In February, for the first time since August 2008, the sun went an entire month without any sunspots.
Sunspots are cooler regions of the sun. How many appear on the sun's surface depends on what cycle the sun is in. Every 11 years our star goes through a maximum, followed by a minimum (the entire magnetic cycle of the sun, when the poles flip, is 22 years).
Over the past three decades, the sun has been consistently dropping in activity. Maximum has been quieter than is typical; minimum has been particularly quiet. And this has caused some to make the false assumption that, as a result, Earth is going to cool.
This graph shows the decrease in solar activity over the past 33 years. (David Hathaway)
It all stems from an incident that took place between 1645 and 1715, called the Maunder Minimum, where sunspots all but disappeared. This coincided with the "Little Ice Age" that stretched from 1500 to 1850 in the northern hemisphere. In England, the Thames River froze over; Viking settlers abandoned Greenland.
As a result, there have been strong suggestions that the Maunder Minimum caused the Little Ice Age, but some scientists warn that there were other contributors, such as increased volcanic activity.
This graph illustrates solar activity over the past four centuries. The Maunder Minimum is evident.
On average, the sun produces 180 sunspots a cycle. The greatest ever was 285 in solar cycle 19; for solar cycle 24, so far it's been 116.
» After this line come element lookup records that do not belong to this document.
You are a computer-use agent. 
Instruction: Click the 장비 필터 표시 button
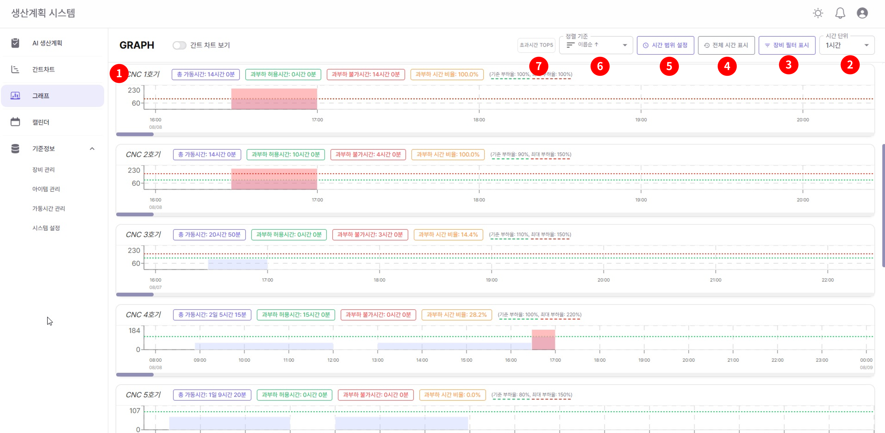[787, 45]
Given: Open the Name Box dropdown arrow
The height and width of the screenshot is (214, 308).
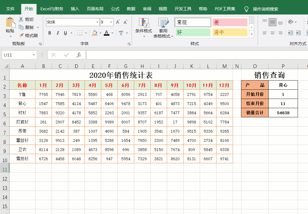Looking at the screenshot, I should tap(34, 55).
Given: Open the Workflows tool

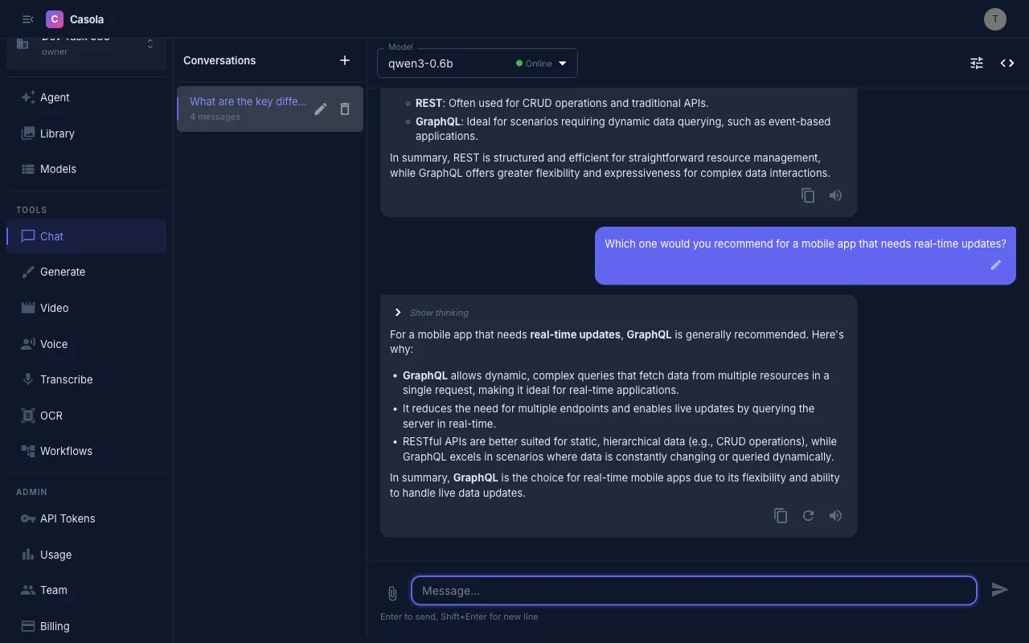Looking at the screenshot, I should tap(66, 450).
So, with the decrease in solar activity, are we heading into another Maunder Minimum?
"No Maunder Minimum. Certainly no Little Ice Age," said David Hathaway, an astrophysicist who once headed NASA's solar physics branch at the Marshall Space Flight Center. "The next cycle looks like it's going to be very much like this one."
He explains that, while the sun does dim during a minimum, it's only by a tenth of a per cent, which translates into a tenth of a degree Celsius. And with the warming by about 1C that we've seen due to climate change — and the warming that is to come — it's unlikely that we'll notice.